After about an hour, we turn up the winding drive to my house. My mother stands silhouetted in the front door. She’s small, like me, with the same tilted eyes and dark hair. She pecks me on the cheek and holds her arms out for Jake, who gives her an awkward hug. He’s always a little nervous around my parents. And it’s the first time he’s been invited to stay for a whole week.
I shower and change out of my uniform into a nice floral-print dress, and then we all sit down for dinner in the solarium. My mother is an agronomist, and she’s made this room the most beautiful in the whole house, with pineapple lilies and rare orchids and a hundred other flowers I don’t know the names of.

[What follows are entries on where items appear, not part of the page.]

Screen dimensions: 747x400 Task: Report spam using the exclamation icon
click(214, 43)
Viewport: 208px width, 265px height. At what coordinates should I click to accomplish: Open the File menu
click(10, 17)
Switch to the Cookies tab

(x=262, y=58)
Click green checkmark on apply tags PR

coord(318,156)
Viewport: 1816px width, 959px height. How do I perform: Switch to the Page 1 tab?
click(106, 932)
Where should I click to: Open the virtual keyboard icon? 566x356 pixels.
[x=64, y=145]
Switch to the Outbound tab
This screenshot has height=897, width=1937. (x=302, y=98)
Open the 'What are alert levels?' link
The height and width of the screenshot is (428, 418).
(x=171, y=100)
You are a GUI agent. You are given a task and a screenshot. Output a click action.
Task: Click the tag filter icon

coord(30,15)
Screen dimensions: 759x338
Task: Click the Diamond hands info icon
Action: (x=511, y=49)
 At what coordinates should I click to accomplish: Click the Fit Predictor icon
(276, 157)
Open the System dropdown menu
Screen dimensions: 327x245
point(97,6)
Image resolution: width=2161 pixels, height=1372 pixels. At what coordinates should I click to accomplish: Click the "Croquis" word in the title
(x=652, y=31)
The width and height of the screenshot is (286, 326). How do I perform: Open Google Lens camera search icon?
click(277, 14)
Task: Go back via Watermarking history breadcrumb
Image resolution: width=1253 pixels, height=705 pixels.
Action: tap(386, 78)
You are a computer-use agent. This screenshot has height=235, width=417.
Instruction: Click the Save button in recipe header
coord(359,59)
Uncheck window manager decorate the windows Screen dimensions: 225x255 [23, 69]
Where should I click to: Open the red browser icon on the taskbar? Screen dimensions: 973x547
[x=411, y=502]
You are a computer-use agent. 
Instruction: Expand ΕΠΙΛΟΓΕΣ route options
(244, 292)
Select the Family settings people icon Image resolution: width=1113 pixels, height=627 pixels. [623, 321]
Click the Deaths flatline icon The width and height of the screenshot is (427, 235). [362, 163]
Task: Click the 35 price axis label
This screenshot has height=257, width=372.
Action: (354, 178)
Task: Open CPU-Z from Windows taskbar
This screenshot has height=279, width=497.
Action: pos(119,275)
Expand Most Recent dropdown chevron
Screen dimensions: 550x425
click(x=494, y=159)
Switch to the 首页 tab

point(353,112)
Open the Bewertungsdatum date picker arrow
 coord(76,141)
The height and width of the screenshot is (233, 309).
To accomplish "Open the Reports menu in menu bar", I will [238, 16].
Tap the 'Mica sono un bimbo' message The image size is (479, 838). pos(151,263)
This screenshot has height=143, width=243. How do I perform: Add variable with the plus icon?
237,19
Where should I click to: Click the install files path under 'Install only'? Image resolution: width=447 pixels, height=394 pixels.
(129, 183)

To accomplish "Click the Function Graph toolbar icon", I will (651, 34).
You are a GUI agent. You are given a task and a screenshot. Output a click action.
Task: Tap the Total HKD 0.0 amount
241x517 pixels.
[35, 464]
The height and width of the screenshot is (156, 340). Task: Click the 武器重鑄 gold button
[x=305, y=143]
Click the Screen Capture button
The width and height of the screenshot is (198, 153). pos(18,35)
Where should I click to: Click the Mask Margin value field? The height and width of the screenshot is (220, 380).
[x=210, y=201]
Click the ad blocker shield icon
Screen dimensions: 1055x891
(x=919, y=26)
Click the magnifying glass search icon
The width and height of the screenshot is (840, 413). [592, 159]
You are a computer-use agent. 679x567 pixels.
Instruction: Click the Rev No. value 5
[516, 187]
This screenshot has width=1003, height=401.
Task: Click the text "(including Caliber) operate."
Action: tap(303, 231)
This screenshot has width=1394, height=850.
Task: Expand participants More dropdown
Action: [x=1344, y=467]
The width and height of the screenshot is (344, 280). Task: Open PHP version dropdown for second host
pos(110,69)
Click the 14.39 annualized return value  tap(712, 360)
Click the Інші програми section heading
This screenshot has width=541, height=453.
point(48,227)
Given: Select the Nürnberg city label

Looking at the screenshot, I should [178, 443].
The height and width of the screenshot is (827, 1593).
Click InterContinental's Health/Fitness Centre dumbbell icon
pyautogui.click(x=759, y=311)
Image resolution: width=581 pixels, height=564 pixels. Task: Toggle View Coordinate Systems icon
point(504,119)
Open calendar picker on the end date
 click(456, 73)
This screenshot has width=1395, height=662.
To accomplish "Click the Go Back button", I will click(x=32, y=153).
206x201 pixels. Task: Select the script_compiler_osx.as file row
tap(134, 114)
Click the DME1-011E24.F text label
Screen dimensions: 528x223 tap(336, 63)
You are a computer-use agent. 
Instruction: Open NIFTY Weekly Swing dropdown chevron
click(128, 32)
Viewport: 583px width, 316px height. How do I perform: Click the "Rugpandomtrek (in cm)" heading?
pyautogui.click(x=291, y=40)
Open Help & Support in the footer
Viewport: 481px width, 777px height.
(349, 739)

“Tell me about school,” she says, and Jake gives a gung-ho recital of our latest training.
This term we’ve been studying small unit tactics, advanced light weapons and close quarter combat. Jake is a better shot, but I’m faster with my hands and feet. I’ve dropped him on the mats nearly every time, which he pretends not to mind but does, just a little bit.
We have squash soup, followed by poached leeks and synth steaks in a mushroom cream sauce. It’s heavier, richer food than I’m used to, and makes me drowsy. I’m glad to be home, and I think about the next seven days of freedom: walking in the gardens with Jake, curling up in the worn pea-green armchair with the good lamp and mismatched ottoman for my feet and re-reading some of my favorite books, maybe taking day trips into the city. Pretending that I’m a normal teenager. Soon, we’ll graduate and get our assignments and everything will change. I’m not sure I want that to happen. Not yet.